OGC Opinion No. 07-12-02

The Office of General Counsel issued the following opinion on December 10, 2007 representing the position of the New York State Insurance Department.

Delay in Receipt of Broker Earned Commissions from Insurer

Question Presented:

Does the New York Insurance Law or the regulations promulgated thereunder impose a time limit on how long an insurer may withhold a broker’s earned commissions?

Conclusion:

No. Neither the New York Insurance Law nor the regulations promulgated thereunder impose a time limit on how long an insurer may withhold a broker’s earned commission. The contract between the broker and the insurer should determine the answer to this question.

Facts: 

It is reported that an insurance broker produced business for XYZ Insurance Company (“XYZ”). It is further reported that XYZ has a business practice of withholding brokers’ earned commissions for up to 31 days after insured’s payments are forwarded to XYZ.

Analysis:

According to Insurance Department records, the inquirer is licensed to transact business as an insurance broker pursuant to N.Y. Ins. Law § 2104(b)(1)(B) (McKinney 2006). Pursuant to Insurance Law § 2116, an insurer may not pay any money or give any other thing of value to a person acting as an insurance broker unless that person is licensed.

A broker’s commission is controlled by its contract with the insurer. See Grubel v. Union Mut. Life Ins. Co., 54 A.D.2d 686, 387 N.Y.S.2d 442 (2nd Dept. 1976). An insurance broker’s right to commissions, salary or other compensation is governed by the terms of the contract of employment or agency between the broker and insurer. See Morrow v. MVP Health Plan, Inc., 307 A.D.2d 627, 762 N.Y.S.2d 532 (3rd Dept. 2003).

The New York Insurance Law and the regulations promulgated thereunder do not provide guidance as to how long an insurer may withhold a broker’s, or any other producer’s, earned commission.1  Any time limitation for the release of commissions by an insurer should be set forth in the producer-insurer contract, or be based on general contract principles if not defined in the contract.2

Although there are certain sections of the New York Insurance Law that do govern insurance producer compensation,3 the Insurance Department generally does not interfere with a private contract between an insurer and a broker, provided that the agreement does not otherwise violate the Insurance Law. See Office of General Counsel Opinion No. 04-03-15 (March 16, 2004).

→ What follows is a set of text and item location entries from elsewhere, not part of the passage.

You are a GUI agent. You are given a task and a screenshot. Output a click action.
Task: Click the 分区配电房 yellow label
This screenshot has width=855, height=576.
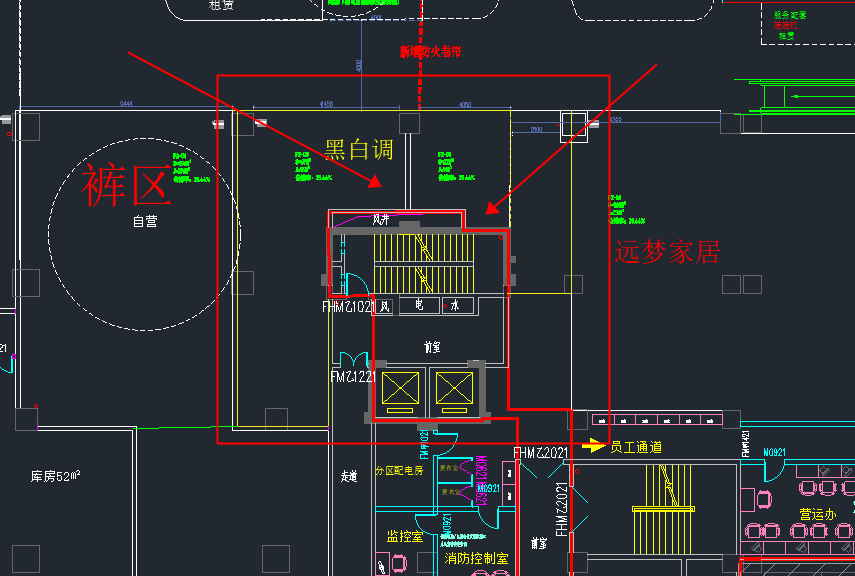(x=399, y=470)
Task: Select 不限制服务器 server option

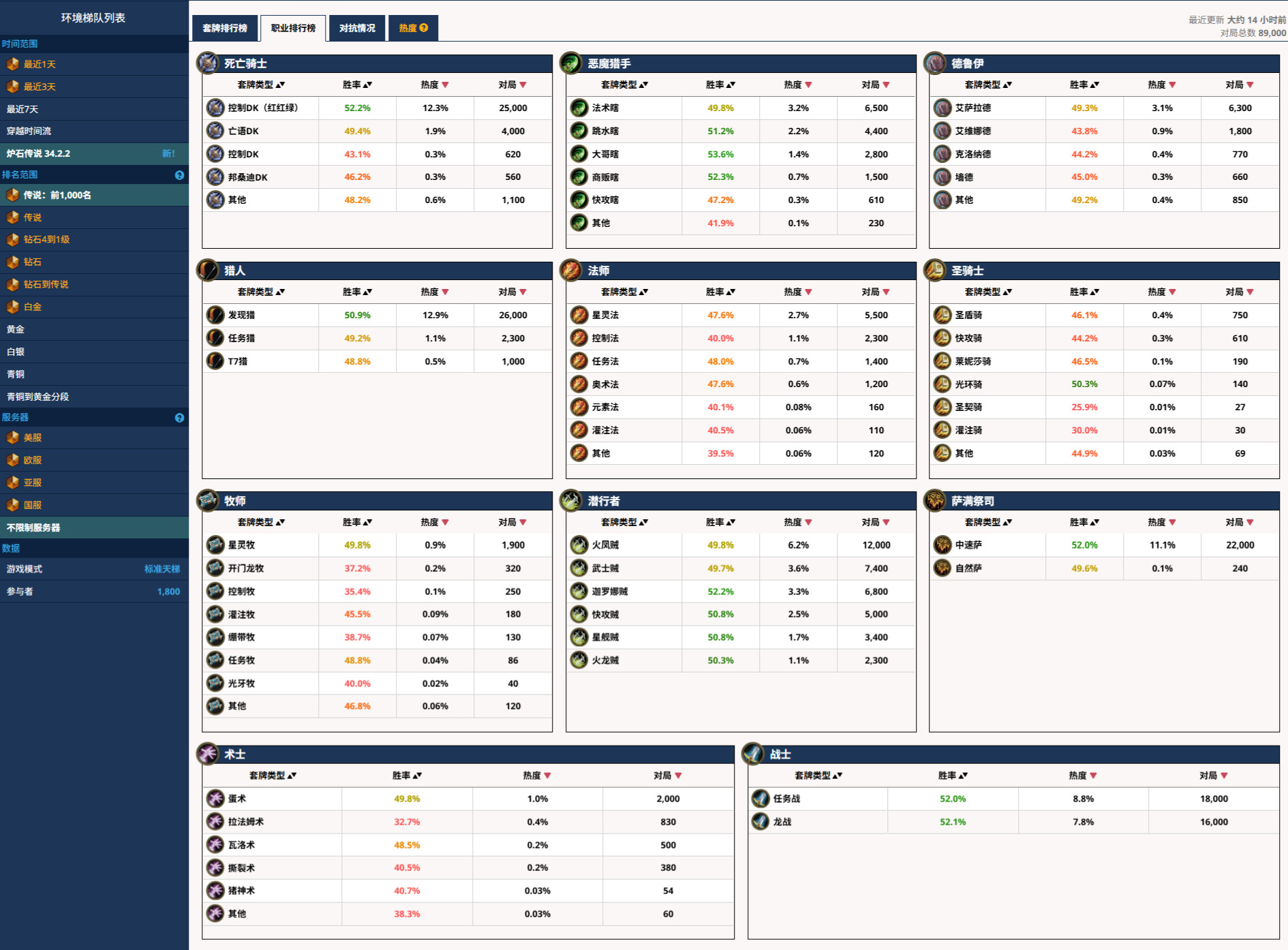Action: (x=33, y=527)
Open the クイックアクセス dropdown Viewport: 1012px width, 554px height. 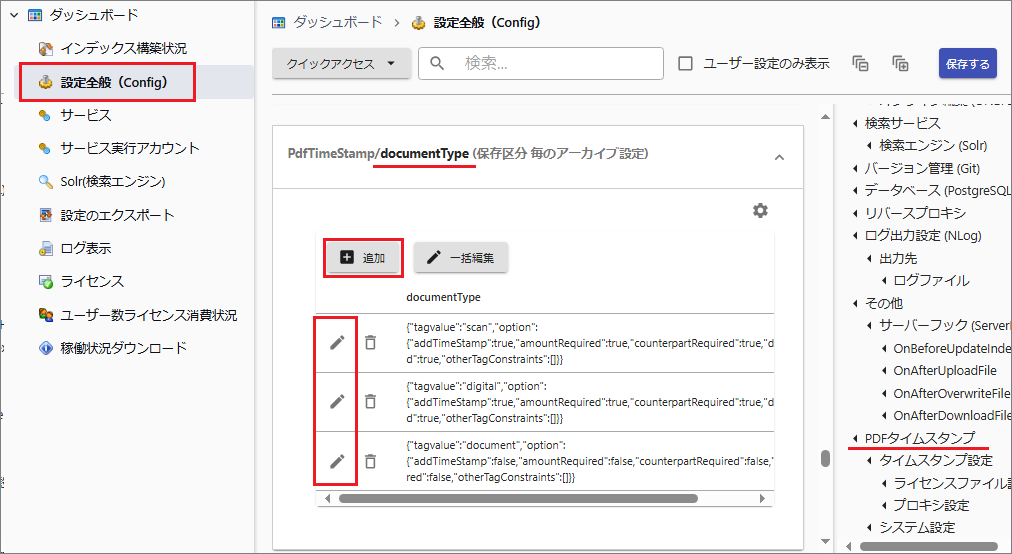pyautogui.click(x=341, y=64)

For further information you may contact Associate Counsel Alexander Tisch at the New York City Office.


1 § 20.3 of NYCRR, Tit. 11, Part 20 (Regulations 9, 18, 29) sets forth rules of fiduciary responsibility for agents and brokers, but not insurers to agents and brokers.

2 Such a contract is distinguished from a compensation agreement entered pursuant to Insurance Law § 2119, which regulates fees other than commissions that insurance brokers may charge insureds for services provided.

3 For example, Insurance Law § 3425 (j)(1)(D) requires commissions for a terminated agent or broker on all business continued or written in certain circumstances be continued at the insurer’s prevailing commission rate.